The housing market will remain painfully slow for a few more years, but buyers will keep coming to Florida, and homes will keep going up.
This is according to a panel of local housing experts who spoke Thursday at a meeting of the Urban Land Institute's Tampa Bay chapter.
"We're about 12 to 18 months away from seeing big increases in building," said Tony Polito of Houston-based housing research firm Metrostudy. "But we have to compete against places we never had to before, like New Jersey."
More baby boomers are choosing to retire near their homes instead of traditional places like Florida, he said.
The Bay area has about 13,000 finished, vacant lots, Polito said, and it will take at least two years to work through them.

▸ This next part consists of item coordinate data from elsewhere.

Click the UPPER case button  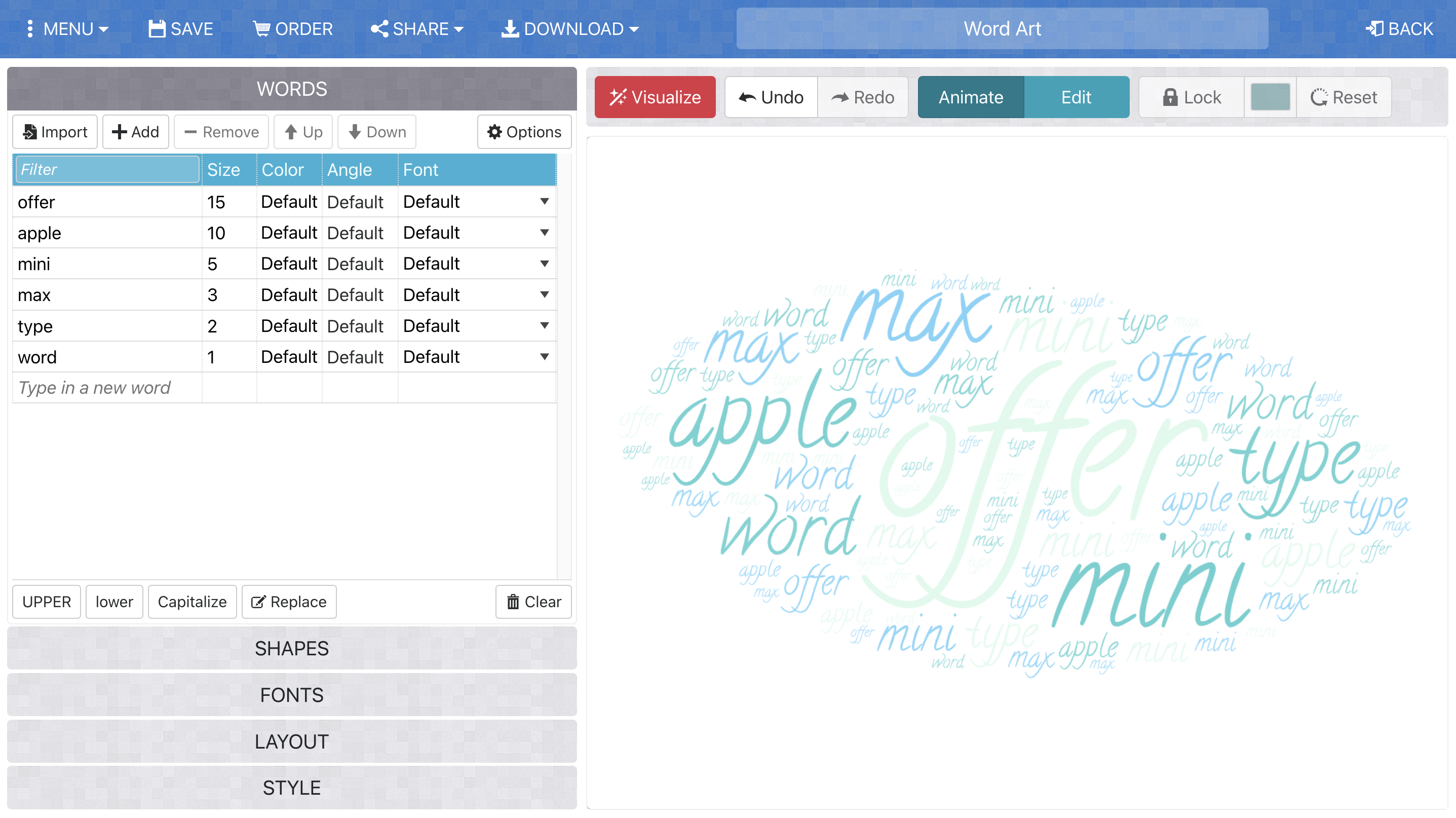46,602
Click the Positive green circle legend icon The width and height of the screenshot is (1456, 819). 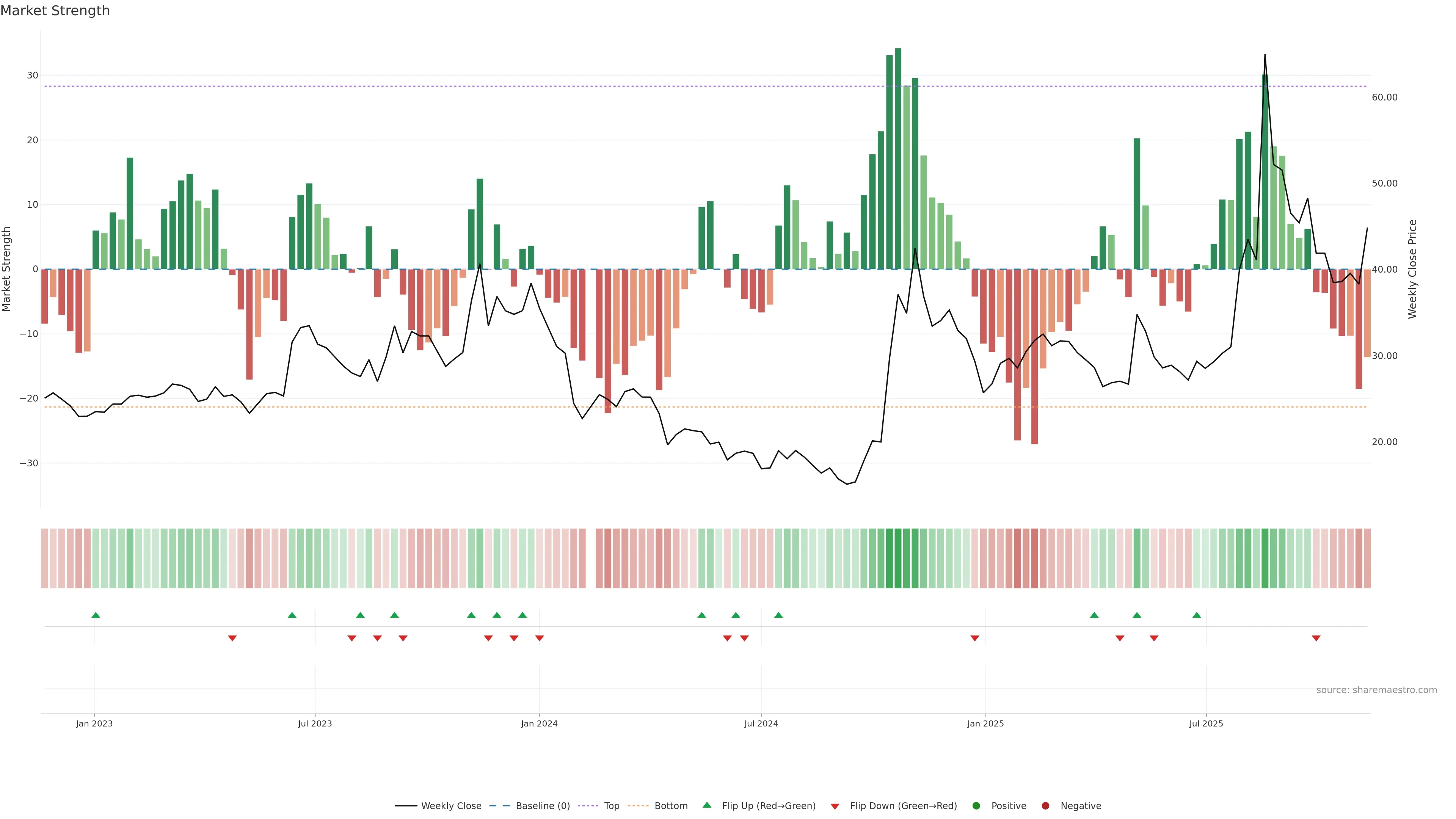(x=976, y=806)
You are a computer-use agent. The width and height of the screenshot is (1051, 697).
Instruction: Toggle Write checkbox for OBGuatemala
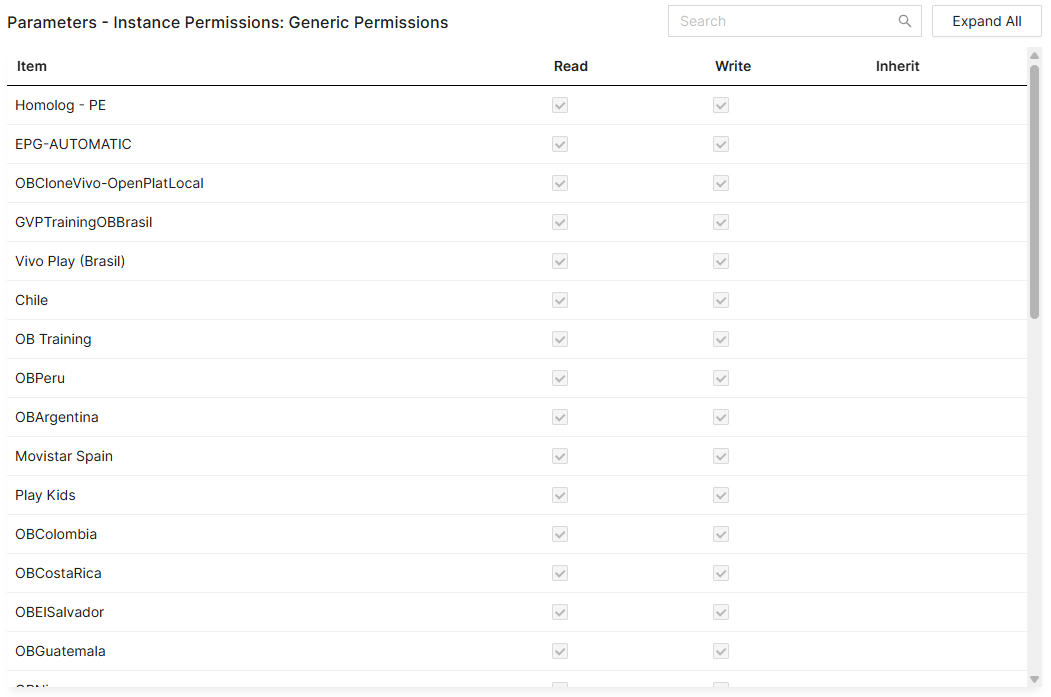point(721,651)
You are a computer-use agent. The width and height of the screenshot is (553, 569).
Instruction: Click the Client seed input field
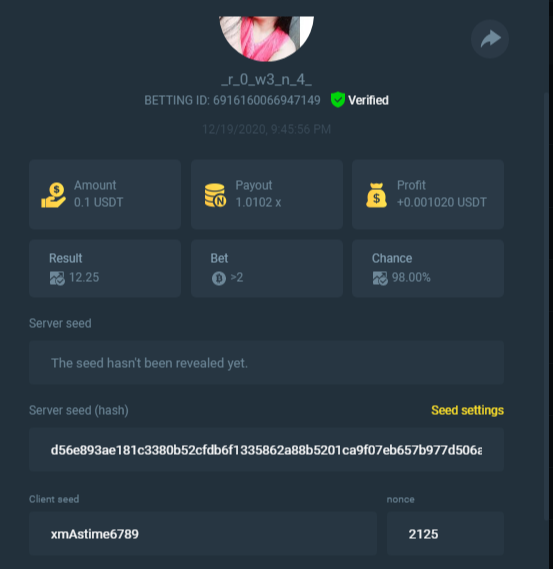coord(203,533)
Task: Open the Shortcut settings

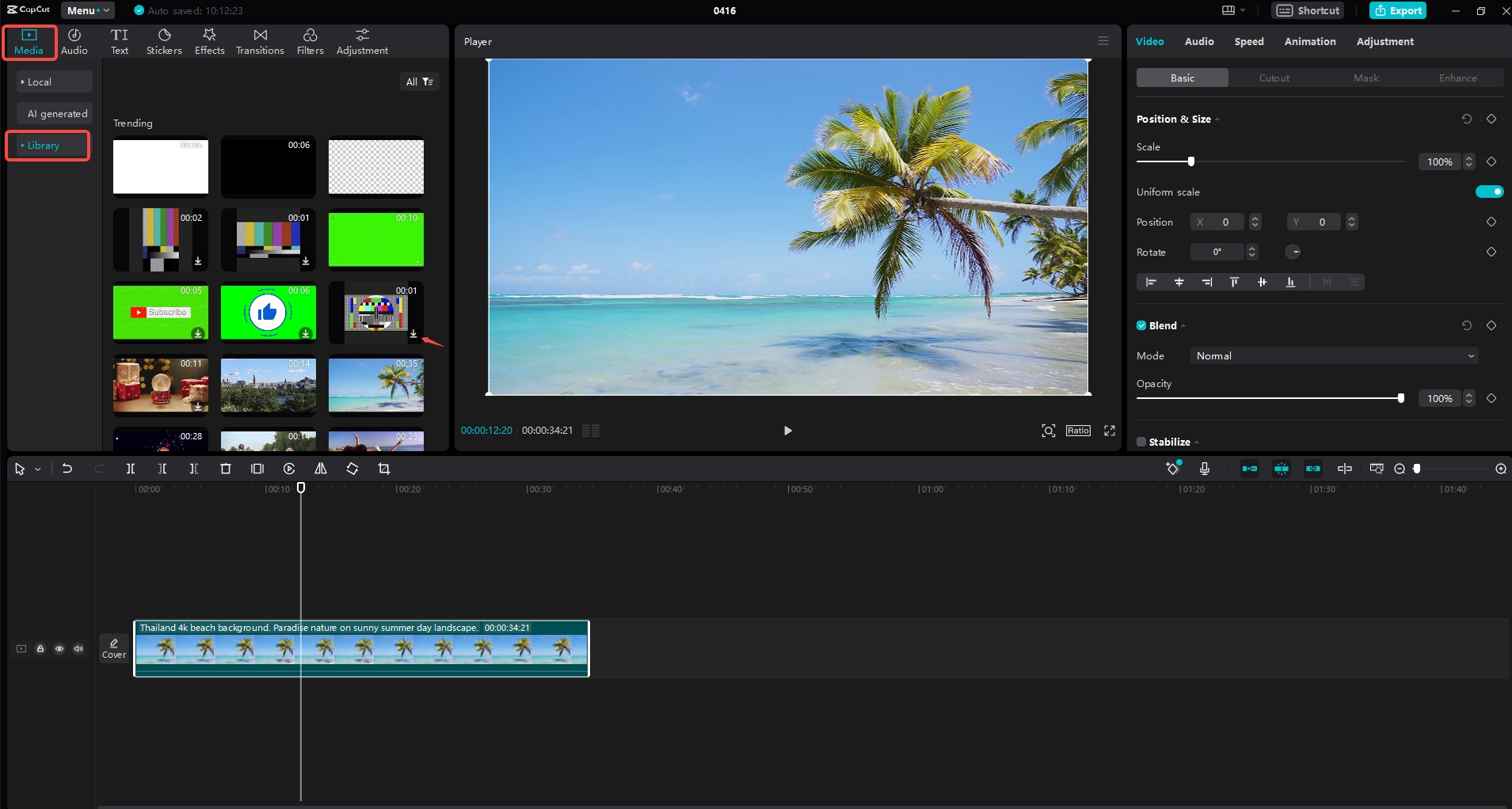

Some builders purchased lots after prices dropped during the downturn and now are finishing homes, he said.
But other builders are holding onto their lots until the market improves, said Jim Harvey, of Kolter Land Partners.
"Some lot owners just aren't going to sell," Harvey said. "They're sitting on market share and will start to develop over the next 12 months."
Mark Metheny of Lennar Homes said he's encouraged that buyers are starting to again request larger homes with more bedrooms. This is after recent buyers flocked to smaller inexpensive homes in recent years.
Younger buyers want to live closer to the urban core, but all the panelists agreed it will be a while before developers starting building in the city again.
"At the end of the day, it comes down to cost," Metheny said.
So many condominiums were built during the housing boom and are still vacant. Those have to be bought first, said Andrew Wright, of Franklin Street Financial Partners.
"The prices have now dropped to the high $100s and low $200s," Wright said. "People are buying now, but builders just can't afford to build those types of units for those prices."